Nathan Peck
Nathan Peck
Senior Developer Advocate for Generative AI at Amazon Web Services
Sep 2, 2020 17 min read

Open Source RFC: AWS CDK module for an extendable ECS service construct

This is a public request for comments (RFC) that I wrote for the open source AWS Cloud Development Kit project. At the time of posting the implementation for this RFC is a pull request I opened on the project.

Summary

This proposal is for a new set of ECS L3 constructs. These constructs enhance the ability to build a full featured ECS service out of components that provide specific feature integrations.

README

The new ECS Service construct is a simple base class to describe your application. You can use it to easily attach AWS ECS features to your application using a system of extensions. Each extension is responsible for a single feature that you might want to enable on your service.

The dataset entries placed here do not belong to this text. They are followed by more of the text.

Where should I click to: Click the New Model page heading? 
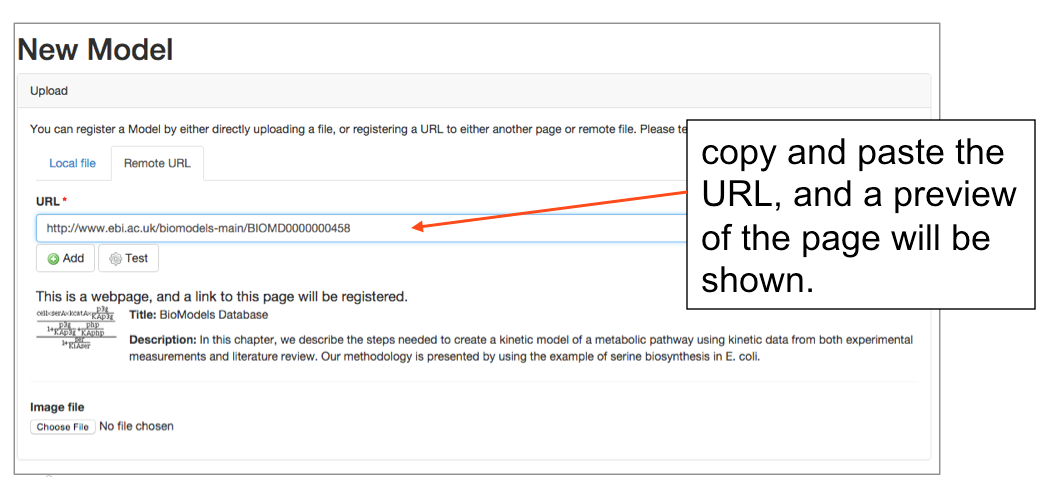coord(96,49)
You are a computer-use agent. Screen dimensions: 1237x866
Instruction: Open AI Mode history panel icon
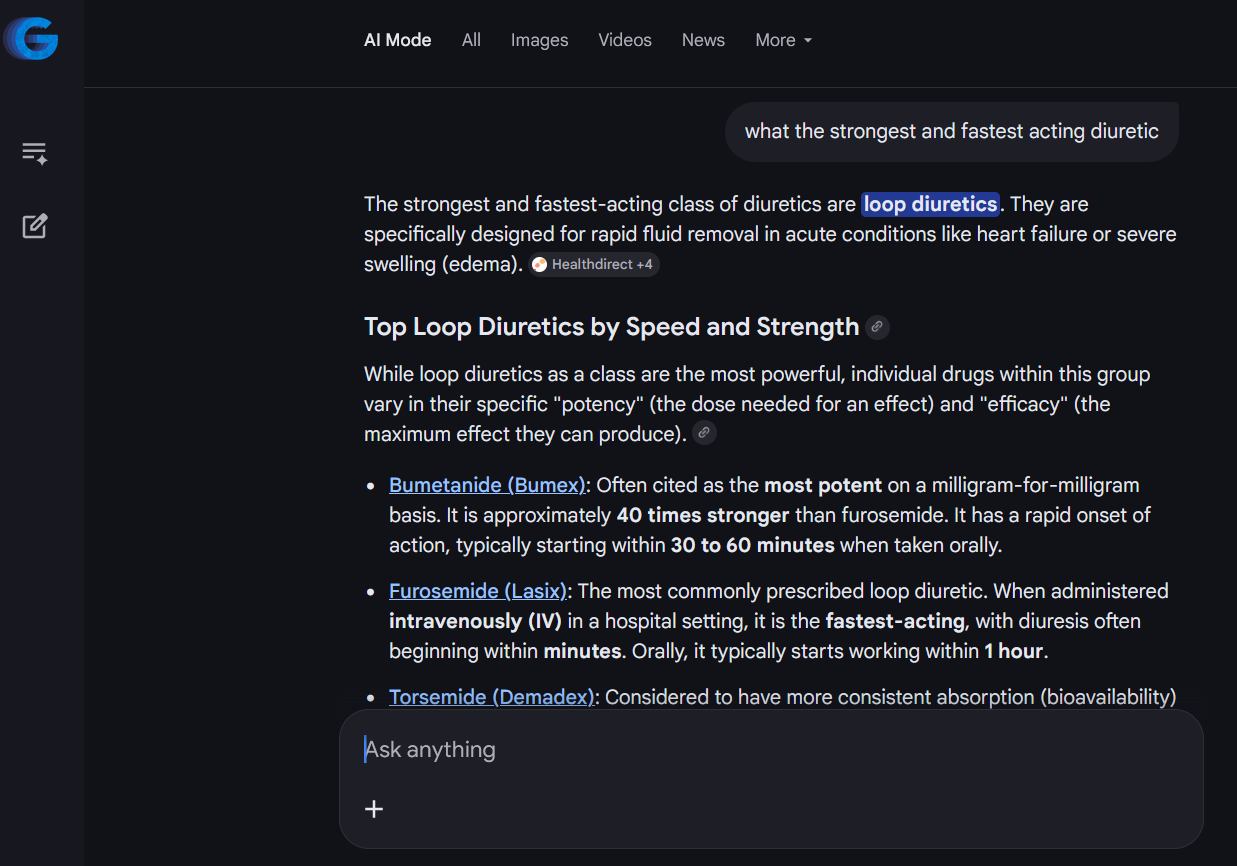(35, 153)
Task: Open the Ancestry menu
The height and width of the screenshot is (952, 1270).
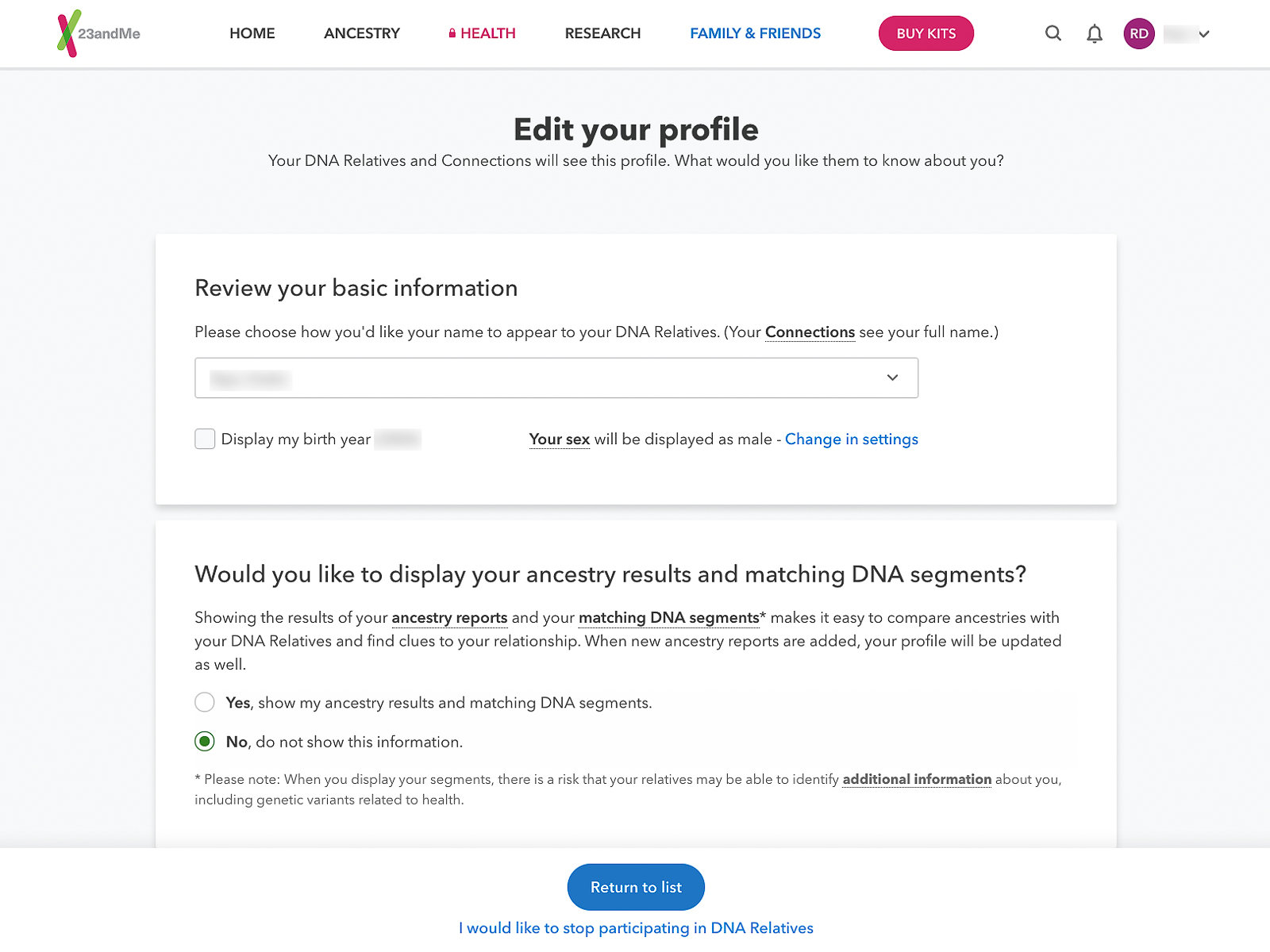Action: click(361, 33)
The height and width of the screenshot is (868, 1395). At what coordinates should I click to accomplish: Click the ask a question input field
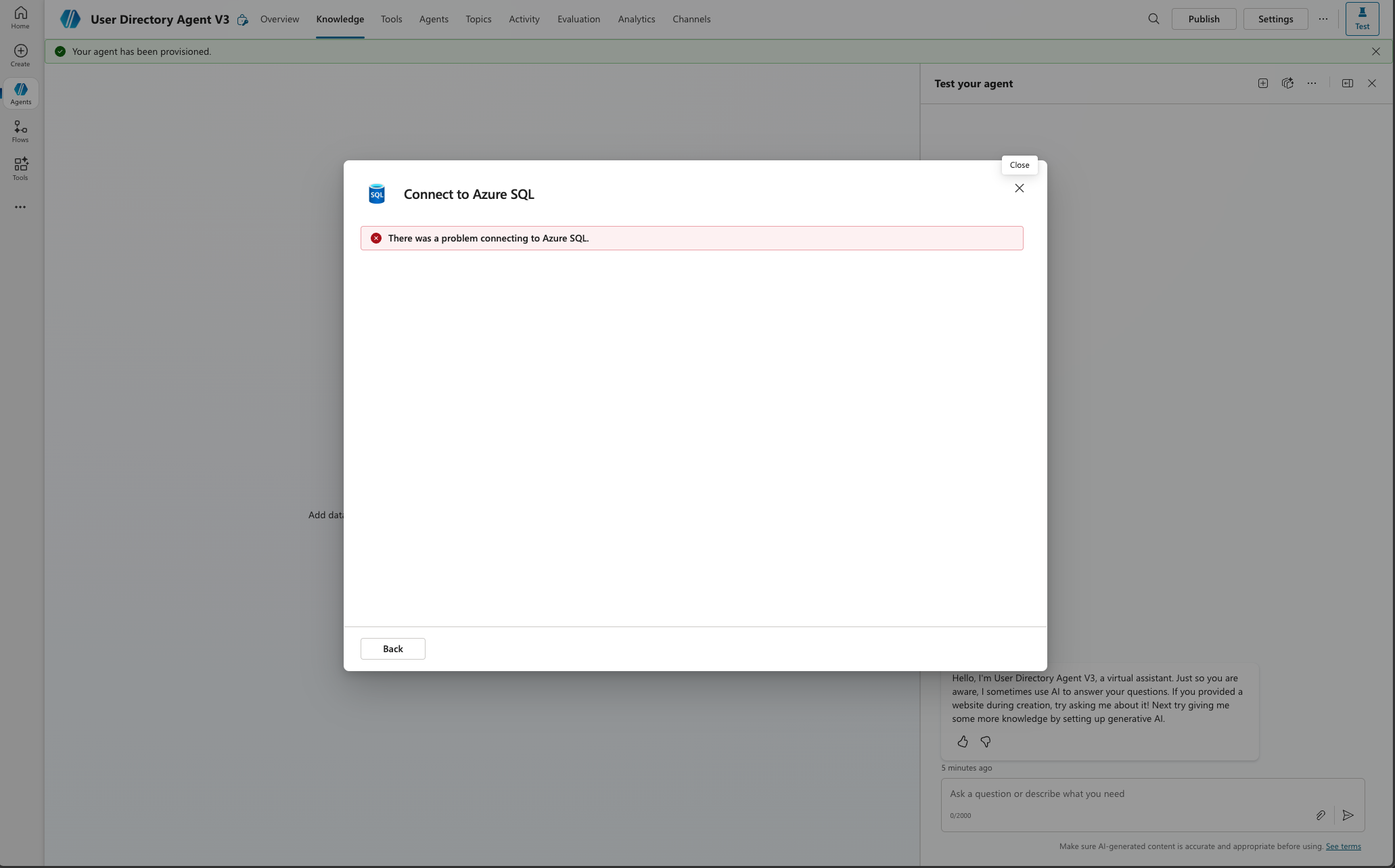coord(1123,794)
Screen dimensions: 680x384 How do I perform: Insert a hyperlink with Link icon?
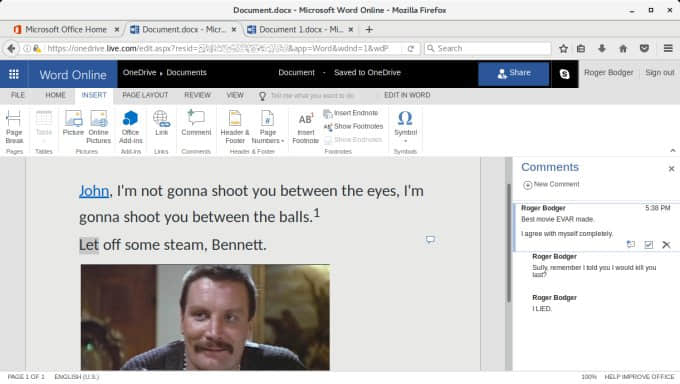point(161,123)
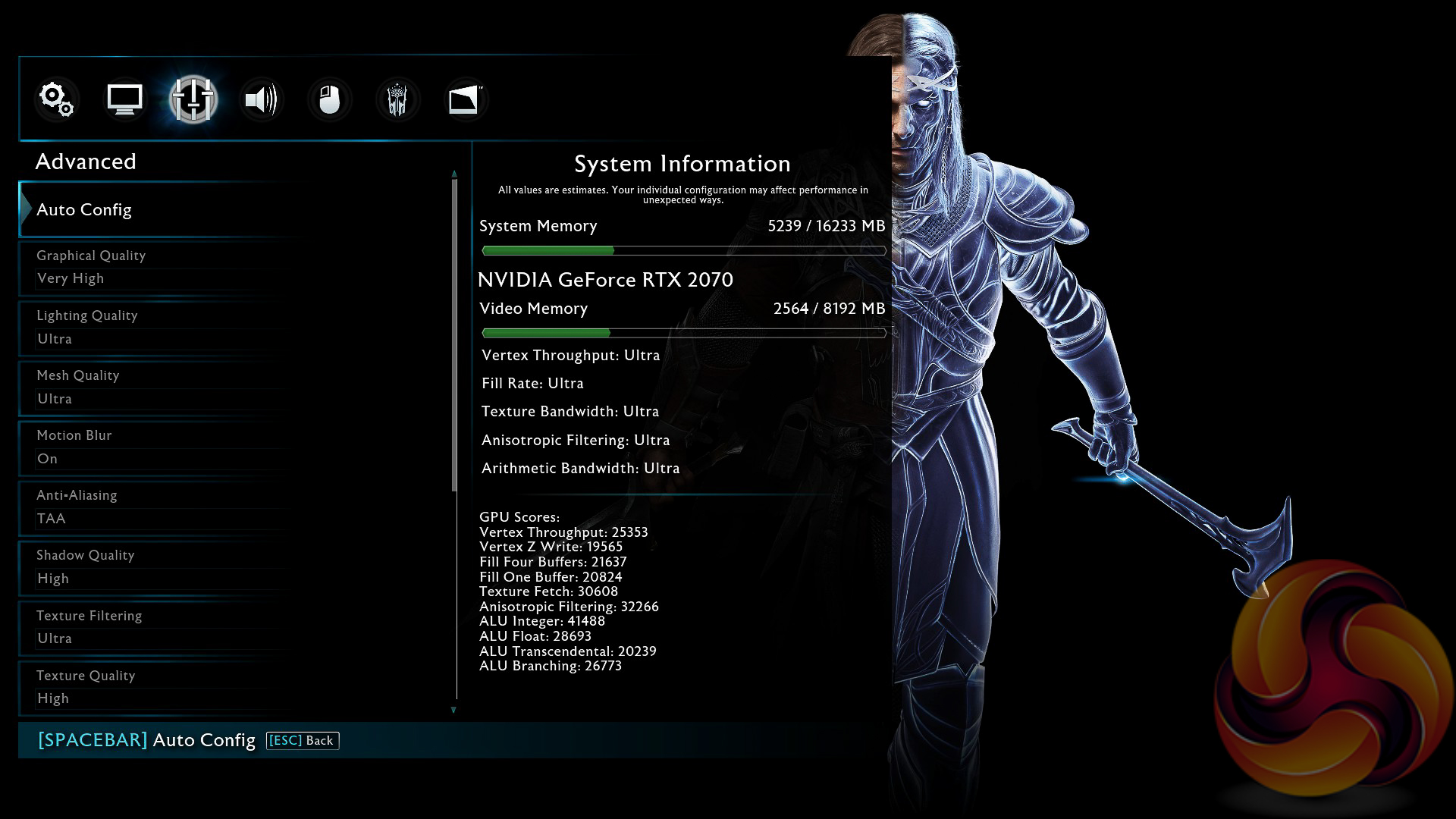Click SPACEBAR Auto Config prompt
The width and height of the screenshot is (1456, 819).
tap(146, 740)
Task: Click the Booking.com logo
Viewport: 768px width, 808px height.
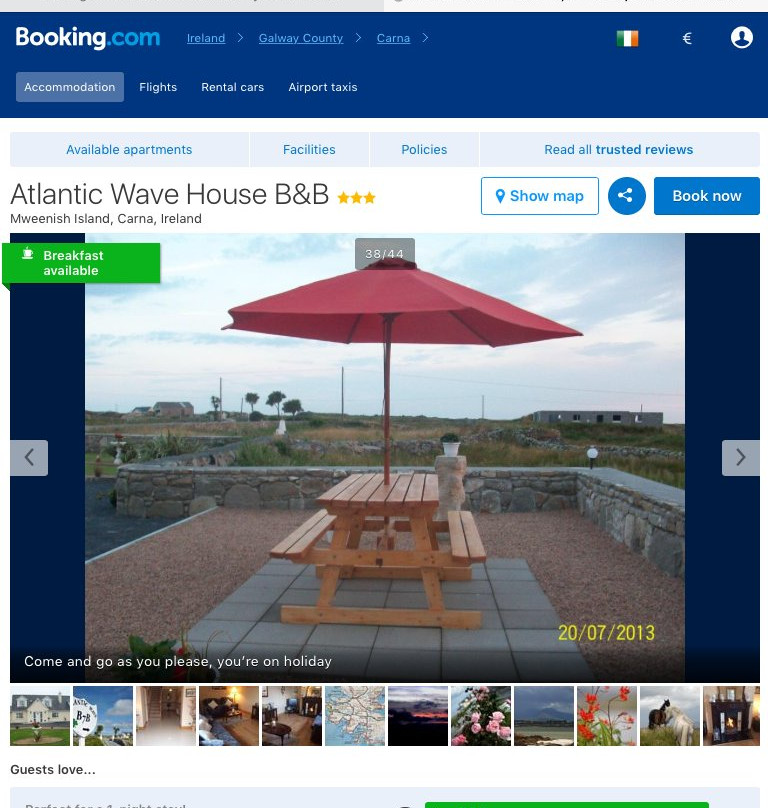Action: [88, 38]
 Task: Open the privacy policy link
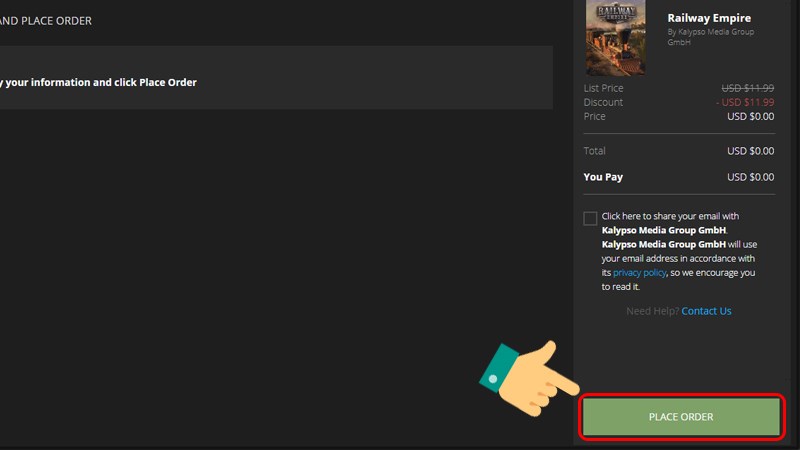639,272
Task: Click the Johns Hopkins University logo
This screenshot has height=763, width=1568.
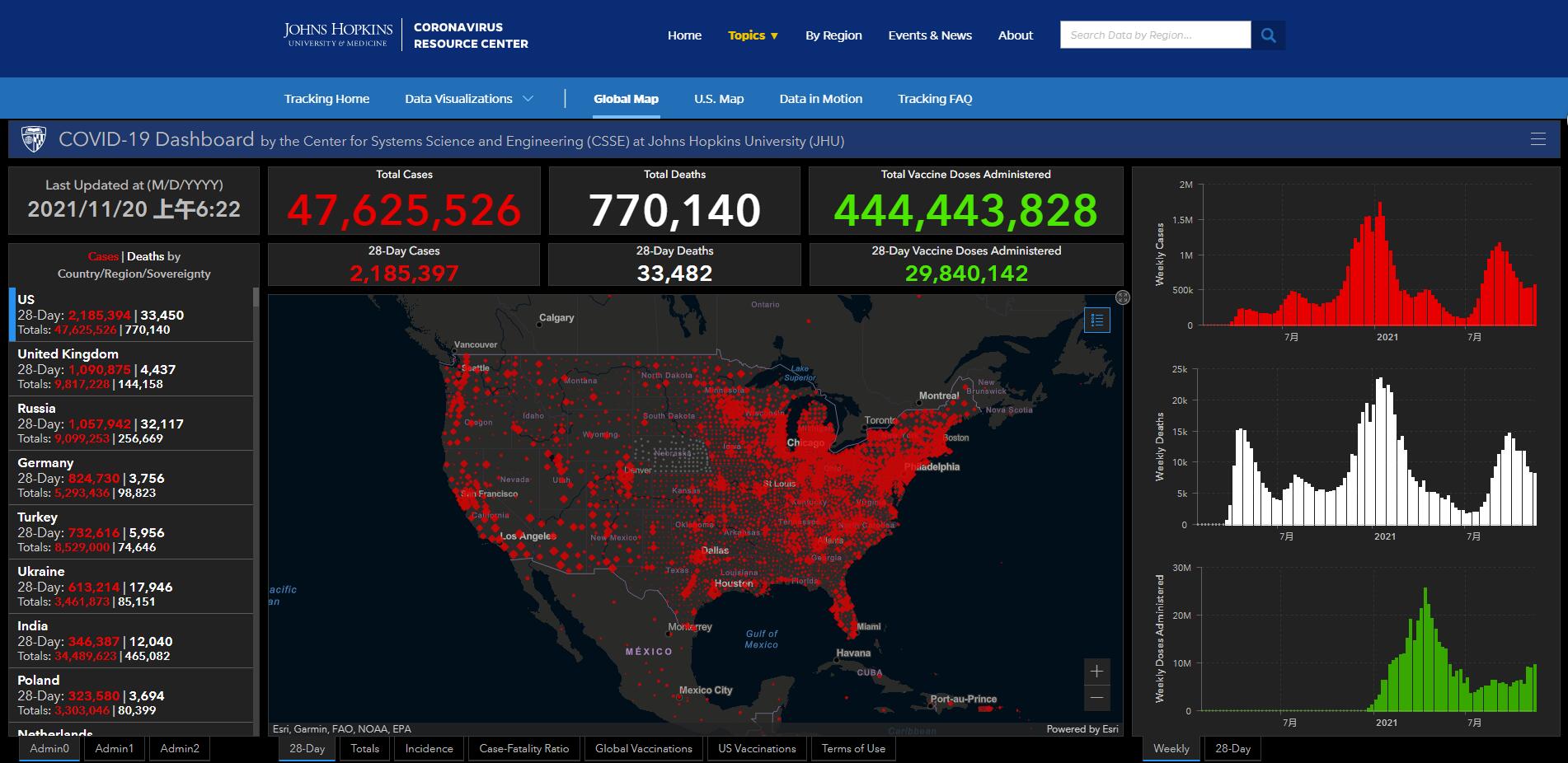Action: click(x=338, y=35)
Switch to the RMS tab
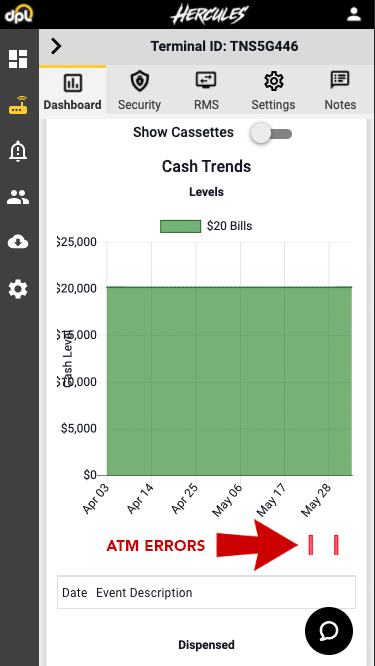The image size is (375, 666). point(206,90)
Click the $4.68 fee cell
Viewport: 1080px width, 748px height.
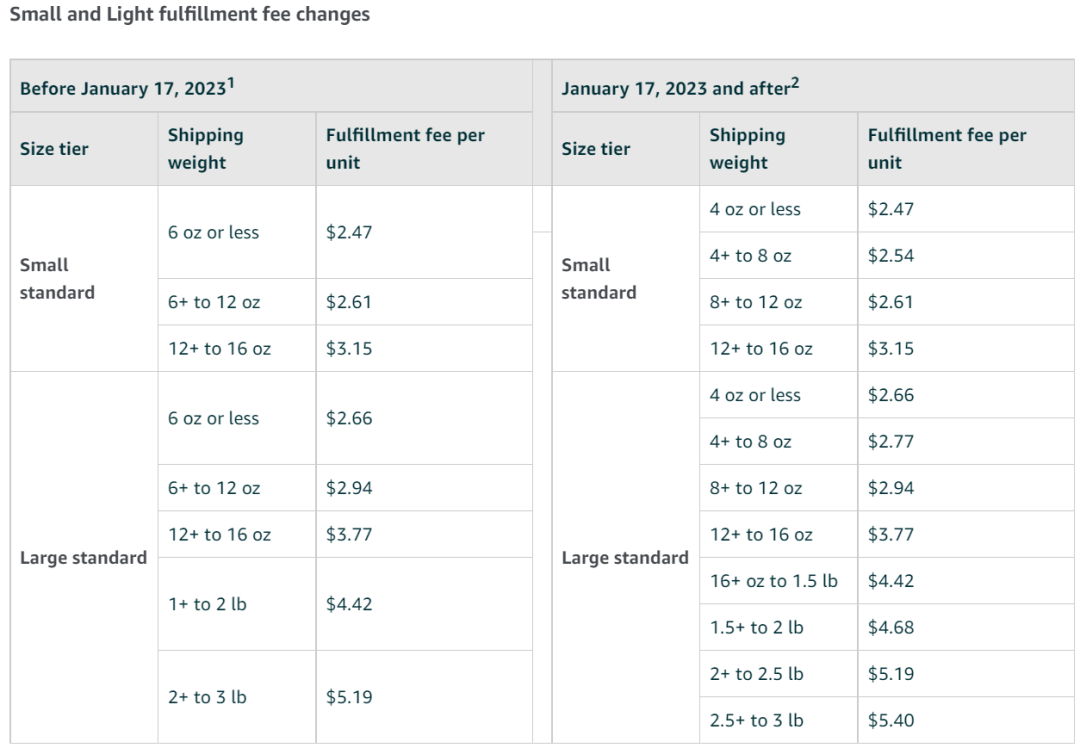(966, 627)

For example you can use the AppMeshExtension to add an Envoy proxy sidecar to your ECS service’s task definition, enable Cloud Map on your ECS service, and automatically register the application in an App Mesh service mesh. The XRayExtension will automatically attach an X-Ray daemon sidecar to your service, allowing your application to send transaction trace spans to X-Ray.

Extensions can be used in any combination with each other, so you can enable and disable features attached to your service while continuing to use the same familiar Service construct

Motivation

As we add more features to ECS one problem that must be faced is that ECS is not a standalone service. The strength of ECS is in its integration with other AWS services, so customers expect these integrations to be as smooth and easy as possible. We must create CDK constructs that can help customers connect their ECS orchestrated application to other AWS services. The constructs in CDK must be extensible enough to address all the possible integrations that users may want to enable on their ECS service.

Currently we have built out a set of L3 constructs:

  • ApplicationLoadBalancedEc2Service, ApplicationLoadBalancedFargateService
  • NetworkLoadBalancedEc2Service, NetworkLoadBalancedFargateService
  • QueueProcessingEc2Service, QueueProcessingFargateService
  • ScheduledEc2Task, ScheduledFargateTask

These classes are useful as starter patterns, but aren’t very flexible. Most of the decisions about the resulting architecture and integrations are made in the class name itself. Only a few customizations can be made to the resulting architecture via the properties passed to the constructor.

The current approach of many different architecture specific L3 constructs is not scalable. Imagine if users want a service which has both an ALB and a service mesh sidecar. This would require us to create a new pattern called something like: ApplicationLoadBalancedAppMeshEc2Service

Following this trend it is easy to predict that over time we will accumulate more and more named classes for various combinations of features. No matter how many of these classes we create it will never be possible to satisfy all the customer demands for all the various permutations of features that customers may want to turn on.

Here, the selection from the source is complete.